Peter Levin’s Rethinking Markets

Maligne Lake

Academic Identity

I am assistant professor of Sociology at Barnard College. My book (and my dissertation research) is a comparative study of technology and futures trading, an ethnography of open outcry and electronic traders. My current research is on how art specialists price cultural commodities, particularly how categories and commensuration work in the secondary/resale fine arts market. I teach courses in economic sociology, organizations, and gender.

Professional Identity

I occasionally consult, focusing on organizational change, the future of technology and financial markets, and environmental markets. I do strategic assessments of markets, technology and organizational design, with qualitative and quantitative components. If you are interested, please email me.

Personal Identity

I grew up outside Chicago, and went to school(s) at Wesleyan University, USC, and Northwestern University. I currently live in New York, with a partner who is a marketing manager for an educational nonprofit. I love movies, like to cook, and I can do a mean lindy swing out. I am INTP.


May 3, 2005

Commensuration, again, and Transvaluation

Filed under: Daily — Peter @ 8:51 am

Actually, I looked a bit at transvaluation, and it doesn’t seem to be quite the same thing. Or at least, as Inigo once said, it does not seem to mean what you think it means. As far as I can tell, transvaluation is more about the shifts from one value system to another (often in context of Nietzsche, seems to be applied often enough to the Chinese case).

What commensuration links to is a historical tradition dating further back, dare I say to Aristotle? Elizabeth Anderson’s work on value and ethics in economics gets at this, as does Porter’s look at the rise of quantification (what he calls ‘mechanical objectivity’). The idea is that once you can make things directly compare-able via an external metric (slightly different from, but related obviously to quantification), decisions become obvious. There need no longer be angst-y decisions about whether to take path A or path B - 4 is greater than 2, and that makes valuation transparent.

Transpose this onto the question of whether to drill for oil in Alaska or continue to buy oil from Saudi Arabia, and it becomes apparent (to sociologists at least) all the impossibly complicated factors that need to be taken into account. My favorite anecdote on this count is in Wendy Espeland’s The Struggle for Water. She recounts an economist trying to do a cost-benefit assessment of building a dam in Arizona - a commensurative feat if ever there was one. Part of this entailed figuring out how much to value river-tubing.
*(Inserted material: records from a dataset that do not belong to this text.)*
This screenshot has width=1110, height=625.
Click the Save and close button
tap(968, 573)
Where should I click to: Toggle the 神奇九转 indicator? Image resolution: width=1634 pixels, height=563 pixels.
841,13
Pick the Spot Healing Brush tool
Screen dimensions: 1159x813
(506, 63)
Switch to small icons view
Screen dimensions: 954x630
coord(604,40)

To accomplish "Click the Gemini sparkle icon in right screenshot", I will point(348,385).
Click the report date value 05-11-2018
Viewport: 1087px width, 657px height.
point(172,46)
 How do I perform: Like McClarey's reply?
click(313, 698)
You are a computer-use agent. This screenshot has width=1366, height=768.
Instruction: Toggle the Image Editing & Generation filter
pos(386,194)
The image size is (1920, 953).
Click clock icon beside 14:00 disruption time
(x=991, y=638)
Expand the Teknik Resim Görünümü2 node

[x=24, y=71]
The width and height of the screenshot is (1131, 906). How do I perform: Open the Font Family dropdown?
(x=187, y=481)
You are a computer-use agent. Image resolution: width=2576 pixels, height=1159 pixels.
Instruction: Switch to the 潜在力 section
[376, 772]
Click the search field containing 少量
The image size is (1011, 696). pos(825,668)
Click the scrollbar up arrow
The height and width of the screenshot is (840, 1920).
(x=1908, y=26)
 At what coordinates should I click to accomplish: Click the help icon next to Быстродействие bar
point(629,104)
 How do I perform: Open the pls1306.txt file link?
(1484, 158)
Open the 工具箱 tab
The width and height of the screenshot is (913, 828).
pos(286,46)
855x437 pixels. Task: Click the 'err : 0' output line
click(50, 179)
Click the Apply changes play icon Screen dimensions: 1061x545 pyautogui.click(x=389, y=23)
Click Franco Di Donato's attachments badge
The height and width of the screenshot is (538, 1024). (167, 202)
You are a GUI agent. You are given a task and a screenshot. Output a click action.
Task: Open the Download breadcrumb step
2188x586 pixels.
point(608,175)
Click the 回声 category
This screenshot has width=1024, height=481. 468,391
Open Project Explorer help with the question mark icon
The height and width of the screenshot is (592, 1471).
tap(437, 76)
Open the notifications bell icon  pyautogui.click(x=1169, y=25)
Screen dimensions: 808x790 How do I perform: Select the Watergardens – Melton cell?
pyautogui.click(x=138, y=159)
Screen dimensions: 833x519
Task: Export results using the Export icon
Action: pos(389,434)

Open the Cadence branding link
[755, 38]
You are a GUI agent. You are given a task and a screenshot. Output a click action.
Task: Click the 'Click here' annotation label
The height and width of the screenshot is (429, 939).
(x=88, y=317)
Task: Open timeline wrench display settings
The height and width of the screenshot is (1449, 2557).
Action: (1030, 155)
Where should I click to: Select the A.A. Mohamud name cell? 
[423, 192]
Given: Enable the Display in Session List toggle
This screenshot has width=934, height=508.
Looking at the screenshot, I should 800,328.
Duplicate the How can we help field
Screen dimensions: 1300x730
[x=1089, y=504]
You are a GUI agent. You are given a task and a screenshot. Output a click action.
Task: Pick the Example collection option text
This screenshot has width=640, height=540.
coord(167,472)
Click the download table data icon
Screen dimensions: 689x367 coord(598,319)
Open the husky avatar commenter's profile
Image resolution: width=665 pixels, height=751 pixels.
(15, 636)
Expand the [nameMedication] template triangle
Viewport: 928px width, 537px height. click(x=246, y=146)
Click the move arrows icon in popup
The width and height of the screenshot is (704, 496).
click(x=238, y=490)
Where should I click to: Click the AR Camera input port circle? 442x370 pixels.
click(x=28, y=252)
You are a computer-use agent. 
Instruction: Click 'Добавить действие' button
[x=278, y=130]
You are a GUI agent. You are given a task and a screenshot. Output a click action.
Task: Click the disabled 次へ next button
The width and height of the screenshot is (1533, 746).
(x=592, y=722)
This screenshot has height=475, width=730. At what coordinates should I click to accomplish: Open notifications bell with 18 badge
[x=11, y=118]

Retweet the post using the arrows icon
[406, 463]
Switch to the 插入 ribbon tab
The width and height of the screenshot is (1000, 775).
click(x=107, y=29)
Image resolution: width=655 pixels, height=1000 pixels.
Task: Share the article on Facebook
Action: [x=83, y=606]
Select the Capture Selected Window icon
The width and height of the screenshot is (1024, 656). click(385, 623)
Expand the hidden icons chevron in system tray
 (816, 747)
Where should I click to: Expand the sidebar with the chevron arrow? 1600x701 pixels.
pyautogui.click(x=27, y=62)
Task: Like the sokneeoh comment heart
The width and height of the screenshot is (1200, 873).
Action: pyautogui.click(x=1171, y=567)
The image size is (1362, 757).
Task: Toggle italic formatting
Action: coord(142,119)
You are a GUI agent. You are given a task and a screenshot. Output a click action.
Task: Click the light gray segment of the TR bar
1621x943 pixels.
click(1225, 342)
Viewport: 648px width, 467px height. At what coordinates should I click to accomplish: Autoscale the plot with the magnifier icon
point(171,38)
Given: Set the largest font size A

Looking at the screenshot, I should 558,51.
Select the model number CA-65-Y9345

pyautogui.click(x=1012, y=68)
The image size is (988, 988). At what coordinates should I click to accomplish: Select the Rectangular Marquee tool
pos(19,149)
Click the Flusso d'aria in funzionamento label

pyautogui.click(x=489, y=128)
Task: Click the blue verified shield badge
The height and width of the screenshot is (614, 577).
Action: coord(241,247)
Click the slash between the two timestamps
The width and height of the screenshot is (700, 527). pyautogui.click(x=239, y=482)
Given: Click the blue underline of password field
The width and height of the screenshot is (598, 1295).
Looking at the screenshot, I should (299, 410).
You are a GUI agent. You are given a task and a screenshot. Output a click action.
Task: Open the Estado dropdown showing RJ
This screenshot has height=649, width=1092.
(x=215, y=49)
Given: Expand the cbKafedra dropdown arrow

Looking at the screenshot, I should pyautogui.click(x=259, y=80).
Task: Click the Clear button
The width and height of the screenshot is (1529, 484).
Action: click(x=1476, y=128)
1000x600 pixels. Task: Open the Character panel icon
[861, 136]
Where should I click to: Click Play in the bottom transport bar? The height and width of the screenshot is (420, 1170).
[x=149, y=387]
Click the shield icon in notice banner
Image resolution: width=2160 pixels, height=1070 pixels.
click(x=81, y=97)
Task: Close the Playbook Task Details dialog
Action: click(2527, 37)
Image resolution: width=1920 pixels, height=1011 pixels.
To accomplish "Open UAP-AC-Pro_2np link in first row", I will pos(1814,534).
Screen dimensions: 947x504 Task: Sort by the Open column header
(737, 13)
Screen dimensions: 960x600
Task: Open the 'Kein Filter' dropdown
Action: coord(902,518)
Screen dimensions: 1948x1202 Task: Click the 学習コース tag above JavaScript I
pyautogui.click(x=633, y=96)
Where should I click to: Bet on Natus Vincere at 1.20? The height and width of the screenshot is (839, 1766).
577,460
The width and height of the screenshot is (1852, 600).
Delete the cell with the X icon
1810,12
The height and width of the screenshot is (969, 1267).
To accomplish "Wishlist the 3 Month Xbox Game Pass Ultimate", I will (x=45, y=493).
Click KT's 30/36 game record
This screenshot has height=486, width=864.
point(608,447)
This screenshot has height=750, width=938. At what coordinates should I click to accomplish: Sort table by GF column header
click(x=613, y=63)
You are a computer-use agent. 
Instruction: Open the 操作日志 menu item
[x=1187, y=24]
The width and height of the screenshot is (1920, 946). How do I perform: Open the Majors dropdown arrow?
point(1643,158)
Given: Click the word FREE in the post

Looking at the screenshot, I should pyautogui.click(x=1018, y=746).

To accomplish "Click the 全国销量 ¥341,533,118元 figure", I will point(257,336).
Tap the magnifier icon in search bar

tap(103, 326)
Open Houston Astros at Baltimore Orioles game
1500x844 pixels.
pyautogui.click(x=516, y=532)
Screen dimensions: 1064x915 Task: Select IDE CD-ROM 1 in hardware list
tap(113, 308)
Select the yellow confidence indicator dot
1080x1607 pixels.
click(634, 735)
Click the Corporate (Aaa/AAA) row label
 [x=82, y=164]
There are standard techniques of forcing the social world into quantitative economic analyses, including (in this case) asking how much people would pay for the privilege of tubing if they had to. None of the poor intrepid economist’s models were robust or stable enough to account for this activity. And so, it was simply deleted from the equation.

The problem is, we have a serious deficiency, made worse by neoclassical models of economics, in evaluating qualitatively different objects, events, activities. This may be an organizational fact, part of a historical moment in the world. It may be a cognitive feature of being human. Beats me. But it has to be met head-on, I think, as part of the sociological project of re-evaluating both the relationship between the economic and the social (in the broadest sense) and the ways in which we allocate scarce resources (in the still-gigantic-but-less-broad sense).